# WHAT YOU NEED TO DO:
1. For the silk-dyeing passage below, decide whether each statement agrees with it: (a) aurora and orange need only twenty pounds of soap for boiling white; (b) for moidore, the silk goes into the dye straight from the alum without being washed; (c) raw silk dyed with the gum should be given annatto that is nearly cold. Answer each with yes or no and quote the words of the passage that decide it.
2. Carry on the silk-dyeing passage below, starting after its last sentence.

# SELECTED PASSAGE:

-- BEGIN --

To dye silk AURORA or ORANGE.

These require but twenty pounds of soap for boiling white. To dye aurora the silk must be prepared the same as for yellow.

Annatto prepared (as directed in the last article) and settled, is then put into a copper of hot water, in quantity according to the shade required; having mixed it well, the liquor being as hot as the hand will bear, put the silk into it; when one hank is tried, as in the yellow, if it be not full enough, the liquor must be strengthened till the colour is brought to the shade required. When finished the whole must be washed twice and beetled. The aurora serves as a ground for moidore.

To dye MOIDORE.

As fustic and logwood are to form part of this dye upon the annatto ground, the silk must be alumed, then washed from the alum, in order that the superflux of the alum may not render the dye uneven. A fresh liquor is then prepared, rather hot, to which must be added a little of the decoction of logwood, and of the decoction of young fustic. The silk is re-turned in this liquor, but if apparently too red, you may put in a very little of solution of sulphate of iron, which will make it sufficiently yellow.

When the silk is dyed with the gum, in the raw state, the annatto must be used nearly cold, or the elasticity of the silk will be destroyed.

{138}

Process for ORANGE.

After dyeing aurora with annatto, it is necessary to redden the annatto ground with vinegar, alum or lemon juice.

For the brightest oranges, and up to scarlets and poppy, &c. silk should have an annatto ground three or four shades under that of aurora. There is no occasion for alum when the silk has been grounded and washed off. If for orange a liquor which has been used for poppy will be sufficiently strong to finish it, or for light cherry, rose, &c. For flesh, the lightest of these colours is so delicate that a little of the soap water used for boiling should be added to the liquor, to prevent the silk from taking the colour too quickly or unevenly.

-- END --

# DATASET:
-- BEGIN --

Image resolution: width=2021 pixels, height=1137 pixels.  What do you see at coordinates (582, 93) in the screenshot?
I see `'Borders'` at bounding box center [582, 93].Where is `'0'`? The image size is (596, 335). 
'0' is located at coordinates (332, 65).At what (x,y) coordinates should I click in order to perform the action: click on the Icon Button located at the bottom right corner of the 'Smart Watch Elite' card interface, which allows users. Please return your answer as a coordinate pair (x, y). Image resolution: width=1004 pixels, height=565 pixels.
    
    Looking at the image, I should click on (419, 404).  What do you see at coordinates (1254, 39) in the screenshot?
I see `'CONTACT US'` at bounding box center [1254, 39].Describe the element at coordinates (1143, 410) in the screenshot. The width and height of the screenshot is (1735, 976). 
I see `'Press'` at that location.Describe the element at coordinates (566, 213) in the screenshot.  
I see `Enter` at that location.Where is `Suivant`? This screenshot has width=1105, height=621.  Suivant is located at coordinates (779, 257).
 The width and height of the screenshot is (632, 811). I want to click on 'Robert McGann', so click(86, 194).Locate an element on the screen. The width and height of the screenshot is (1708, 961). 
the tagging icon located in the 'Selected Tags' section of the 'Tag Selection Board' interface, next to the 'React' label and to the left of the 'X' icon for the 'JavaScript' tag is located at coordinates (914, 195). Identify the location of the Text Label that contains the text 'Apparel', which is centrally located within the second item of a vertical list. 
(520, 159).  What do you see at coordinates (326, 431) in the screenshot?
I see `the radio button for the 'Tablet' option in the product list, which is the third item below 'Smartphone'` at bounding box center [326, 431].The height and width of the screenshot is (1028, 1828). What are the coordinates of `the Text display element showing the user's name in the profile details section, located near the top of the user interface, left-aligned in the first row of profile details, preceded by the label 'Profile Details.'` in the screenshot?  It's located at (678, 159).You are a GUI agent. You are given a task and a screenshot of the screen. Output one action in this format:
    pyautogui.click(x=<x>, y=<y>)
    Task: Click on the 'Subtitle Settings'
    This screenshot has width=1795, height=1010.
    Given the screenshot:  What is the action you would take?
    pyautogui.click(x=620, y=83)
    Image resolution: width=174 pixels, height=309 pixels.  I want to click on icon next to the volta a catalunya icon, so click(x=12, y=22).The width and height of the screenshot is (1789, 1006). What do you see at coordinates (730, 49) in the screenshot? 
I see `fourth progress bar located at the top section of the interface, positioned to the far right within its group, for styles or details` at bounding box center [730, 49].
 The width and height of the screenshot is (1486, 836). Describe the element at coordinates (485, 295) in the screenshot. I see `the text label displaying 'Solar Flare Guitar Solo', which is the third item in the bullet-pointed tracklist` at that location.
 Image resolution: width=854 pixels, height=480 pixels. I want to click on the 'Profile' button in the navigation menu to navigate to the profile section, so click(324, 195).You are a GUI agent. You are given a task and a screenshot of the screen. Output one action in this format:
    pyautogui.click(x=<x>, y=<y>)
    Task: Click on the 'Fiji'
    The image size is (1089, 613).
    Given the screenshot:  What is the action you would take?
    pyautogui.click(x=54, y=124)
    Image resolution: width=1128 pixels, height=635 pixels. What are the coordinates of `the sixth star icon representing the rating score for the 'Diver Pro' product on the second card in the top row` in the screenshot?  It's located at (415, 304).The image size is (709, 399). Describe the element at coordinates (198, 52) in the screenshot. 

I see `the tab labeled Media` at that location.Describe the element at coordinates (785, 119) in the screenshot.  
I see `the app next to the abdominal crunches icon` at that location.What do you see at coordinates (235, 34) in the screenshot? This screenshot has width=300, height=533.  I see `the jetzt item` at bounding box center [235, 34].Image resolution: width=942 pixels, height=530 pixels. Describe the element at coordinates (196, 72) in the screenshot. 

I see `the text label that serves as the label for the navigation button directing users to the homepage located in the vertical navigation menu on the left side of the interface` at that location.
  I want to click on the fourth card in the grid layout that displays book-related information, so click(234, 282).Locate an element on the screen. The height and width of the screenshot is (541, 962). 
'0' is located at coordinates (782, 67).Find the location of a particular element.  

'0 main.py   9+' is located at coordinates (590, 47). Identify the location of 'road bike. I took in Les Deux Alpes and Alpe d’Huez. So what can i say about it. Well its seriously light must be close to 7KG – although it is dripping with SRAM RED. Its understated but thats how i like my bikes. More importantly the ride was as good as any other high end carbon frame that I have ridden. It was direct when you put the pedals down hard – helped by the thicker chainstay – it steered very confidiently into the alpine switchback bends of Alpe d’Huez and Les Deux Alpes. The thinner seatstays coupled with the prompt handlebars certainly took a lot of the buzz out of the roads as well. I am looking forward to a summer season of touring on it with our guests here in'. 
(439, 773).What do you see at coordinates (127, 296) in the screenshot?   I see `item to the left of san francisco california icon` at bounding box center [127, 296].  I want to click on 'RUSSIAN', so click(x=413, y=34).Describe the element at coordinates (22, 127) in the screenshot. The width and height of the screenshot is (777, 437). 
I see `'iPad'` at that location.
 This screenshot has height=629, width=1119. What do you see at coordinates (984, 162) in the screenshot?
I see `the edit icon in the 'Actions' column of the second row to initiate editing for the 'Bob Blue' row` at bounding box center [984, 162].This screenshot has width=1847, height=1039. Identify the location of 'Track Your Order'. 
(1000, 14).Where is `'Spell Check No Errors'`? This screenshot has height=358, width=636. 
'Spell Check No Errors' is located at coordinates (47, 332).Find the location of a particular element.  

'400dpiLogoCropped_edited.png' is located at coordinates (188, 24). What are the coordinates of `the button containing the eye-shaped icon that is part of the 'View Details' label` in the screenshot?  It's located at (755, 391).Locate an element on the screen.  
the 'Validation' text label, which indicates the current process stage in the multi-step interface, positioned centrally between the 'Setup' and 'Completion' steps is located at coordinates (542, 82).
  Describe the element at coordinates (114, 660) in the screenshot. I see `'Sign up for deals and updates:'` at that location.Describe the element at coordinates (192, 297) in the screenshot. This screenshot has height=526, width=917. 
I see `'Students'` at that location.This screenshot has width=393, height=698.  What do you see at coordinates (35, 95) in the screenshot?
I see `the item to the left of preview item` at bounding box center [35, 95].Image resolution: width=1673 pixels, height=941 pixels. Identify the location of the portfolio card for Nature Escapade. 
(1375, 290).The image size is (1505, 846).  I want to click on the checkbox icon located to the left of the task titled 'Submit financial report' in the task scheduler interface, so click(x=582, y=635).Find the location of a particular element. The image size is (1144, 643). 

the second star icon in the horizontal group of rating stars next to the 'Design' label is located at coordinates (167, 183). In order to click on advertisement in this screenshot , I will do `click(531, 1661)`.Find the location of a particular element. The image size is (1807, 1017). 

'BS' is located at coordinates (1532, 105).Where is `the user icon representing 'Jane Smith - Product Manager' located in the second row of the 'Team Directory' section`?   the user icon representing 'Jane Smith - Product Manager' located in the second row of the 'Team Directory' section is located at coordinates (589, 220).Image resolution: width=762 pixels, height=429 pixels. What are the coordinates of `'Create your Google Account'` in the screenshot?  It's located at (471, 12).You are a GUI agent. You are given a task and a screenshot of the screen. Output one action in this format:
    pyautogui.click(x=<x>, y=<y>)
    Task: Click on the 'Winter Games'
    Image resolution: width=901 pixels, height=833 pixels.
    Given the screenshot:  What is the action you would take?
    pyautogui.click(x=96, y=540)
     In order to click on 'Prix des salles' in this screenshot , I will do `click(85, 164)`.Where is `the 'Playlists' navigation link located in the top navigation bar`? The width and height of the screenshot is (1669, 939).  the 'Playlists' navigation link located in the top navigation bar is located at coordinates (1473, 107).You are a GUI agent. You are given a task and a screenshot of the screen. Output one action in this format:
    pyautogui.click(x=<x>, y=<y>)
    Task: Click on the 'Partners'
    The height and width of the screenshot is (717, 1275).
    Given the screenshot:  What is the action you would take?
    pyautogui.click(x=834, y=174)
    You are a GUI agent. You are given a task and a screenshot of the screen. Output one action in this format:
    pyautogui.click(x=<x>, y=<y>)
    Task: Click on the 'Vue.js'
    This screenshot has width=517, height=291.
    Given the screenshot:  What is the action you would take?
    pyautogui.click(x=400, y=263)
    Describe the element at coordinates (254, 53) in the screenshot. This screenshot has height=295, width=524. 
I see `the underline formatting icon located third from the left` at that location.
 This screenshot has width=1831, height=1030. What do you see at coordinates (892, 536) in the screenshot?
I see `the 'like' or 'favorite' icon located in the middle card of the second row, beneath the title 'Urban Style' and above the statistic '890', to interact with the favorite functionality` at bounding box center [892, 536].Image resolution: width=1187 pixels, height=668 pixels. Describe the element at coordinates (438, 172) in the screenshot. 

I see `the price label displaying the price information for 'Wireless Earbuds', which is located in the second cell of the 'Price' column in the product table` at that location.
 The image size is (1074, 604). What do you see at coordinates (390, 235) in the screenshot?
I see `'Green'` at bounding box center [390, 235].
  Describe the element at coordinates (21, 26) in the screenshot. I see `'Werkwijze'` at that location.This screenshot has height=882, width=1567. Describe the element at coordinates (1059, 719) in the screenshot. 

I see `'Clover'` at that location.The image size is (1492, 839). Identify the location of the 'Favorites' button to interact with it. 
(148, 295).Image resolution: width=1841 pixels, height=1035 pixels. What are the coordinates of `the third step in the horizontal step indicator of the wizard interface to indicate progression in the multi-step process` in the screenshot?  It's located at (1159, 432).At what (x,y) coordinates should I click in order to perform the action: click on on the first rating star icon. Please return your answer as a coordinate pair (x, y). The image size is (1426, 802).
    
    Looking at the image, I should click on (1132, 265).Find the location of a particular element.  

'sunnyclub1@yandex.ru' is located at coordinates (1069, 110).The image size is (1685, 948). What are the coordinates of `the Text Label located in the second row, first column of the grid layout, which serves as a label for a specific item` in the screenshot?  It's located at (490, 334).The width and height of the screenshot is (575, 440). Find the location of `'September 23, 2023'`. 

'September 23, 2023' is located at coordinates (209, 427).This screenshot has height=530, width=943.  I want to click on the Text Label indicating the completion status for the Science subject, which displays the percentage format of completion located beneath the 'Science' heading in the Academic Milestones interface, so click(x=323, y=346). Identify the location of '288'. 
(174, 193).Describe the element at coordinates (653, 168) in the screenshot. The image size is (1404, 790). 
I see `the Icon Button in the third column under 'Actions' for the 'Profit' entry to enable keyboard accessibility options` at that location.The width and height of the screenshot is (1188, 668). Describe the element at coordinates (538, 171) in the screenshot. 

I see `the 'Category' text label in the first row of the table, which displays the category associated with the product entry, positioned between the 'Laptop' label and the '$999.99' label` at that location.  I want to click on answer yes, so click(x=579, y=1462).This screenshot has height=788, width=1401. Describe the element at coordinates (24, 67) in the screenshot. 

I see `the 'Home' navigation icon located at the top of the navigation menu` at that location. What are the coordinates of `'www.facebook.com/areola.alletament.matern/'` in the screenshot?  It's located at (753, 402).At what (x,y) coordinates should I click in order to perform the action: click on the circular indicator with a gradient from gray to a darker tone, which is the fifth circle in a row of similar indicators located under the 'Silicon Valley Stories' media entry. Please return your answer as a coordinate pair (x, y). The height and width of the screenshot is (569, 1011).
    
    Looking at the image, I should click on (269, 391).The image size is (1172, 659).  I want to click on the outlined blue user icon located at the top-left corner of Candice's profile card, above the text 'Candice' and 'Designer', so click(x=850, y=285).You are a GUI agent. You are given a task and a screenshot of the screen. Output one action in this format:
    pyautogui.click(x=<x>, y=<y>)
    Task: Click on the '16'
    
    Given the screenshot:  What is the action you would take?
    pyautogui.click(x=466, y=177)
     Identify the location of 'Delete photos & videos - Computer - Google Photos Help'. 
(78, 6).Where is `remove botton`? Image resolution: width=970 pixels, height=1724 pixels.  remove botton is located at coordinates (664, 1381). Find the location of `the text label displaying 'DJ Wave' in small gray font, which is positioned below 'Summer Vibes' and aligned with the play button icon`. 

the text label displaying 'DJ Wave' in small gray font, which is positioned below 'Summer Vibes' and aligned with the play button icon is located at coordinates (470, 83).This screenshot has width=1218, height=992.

-- END --

# SOLVED PROBLEMS:
1.
(a) Yes: "These require but twenty pounds of soap for boiling white."
(b) No: "the silk must be alumed, then washed from the alum."
(c) Yes: "the annatto must be used nearly cold."

2.
Liquors having safflower or weld in their composition, require to be immediately worked, as by keeping they lose their colour, that is, the safflower and its compounds, and are entirely spoiled. They are also always used cold, as the safflower cannot bear heat.

The safflower preparation has been before described in Chapter II. where the process of cotton pink is performed by its solution.

To dye silk POPPY, called by the French COQUELICOT.

When the silk has received the annatto ground three shades less than for aurora, the safflower preparation must be ready, and turned by the solution of tartar as before described; the silk must also be well washed from the annatto ground; that the alkali used with the annatto {139} may not counteract the tartar of the safflower, a bath of which must be prepared as strong as possible, through which the silk must be worked six or seven times: for a full poppy it is necessary to pass the silk through four or five such liquors. Poppy is the deepest colour which can be done with the safflower. It has been before observed, that the liquors from the poppy, if used directly, will serve for orange, cherry, flesh, &c.

Archil, as described for crimson, with cochineal for wools as before described, is to be used on some occasions. In other cases some patterns have no ground of annatto.

A cheaper POPPY with annatto and Brazil wood.

The silk is to be grounded with annatto as before; when well washed off it must be alumed and washed off again; then passed through the decoction of Brazil wood, washed off again, again passed through a fresh decoction of Brazil wood; and every time that goods are passed through the dye, as has been before stated, they must be worked from end to end of the skeins, from five to seven times, to have them even, and to give them a full opportunity of combining with the colouring materials of the dye.

These repetitions must of course be in number proportionate to the slightness or intensity of the colour wanted. With the Brazil decoction it is necessary to mix well a little soap liquor, about five quarts to thirty pounds of silk. This keeps the alum used to receive the Brazil {140} decoction not only from producing a stiffness, but, on the contrary, preserves the silk soft and pliant.

The above poppy serves for a ground for brown red colours, by the addition of logwood. A decoction of logwood, Brazil wood, and old fustic, as has been before observed, should always be kept ready boiled.

On dyeing silk a FINE CRIMSON.

Silk intended for the crimson of cochineal should have only twenty pounds of soap to one hundred pounds of silk, and no azure, because the natural yellow of the silk which remains is favourable to the intended colour.

The silk is to be strongly alumed and left in the alum from seven to eight hours, then washed and twice beetled at the river. Remember how the alum is to be worked, as to the manual part.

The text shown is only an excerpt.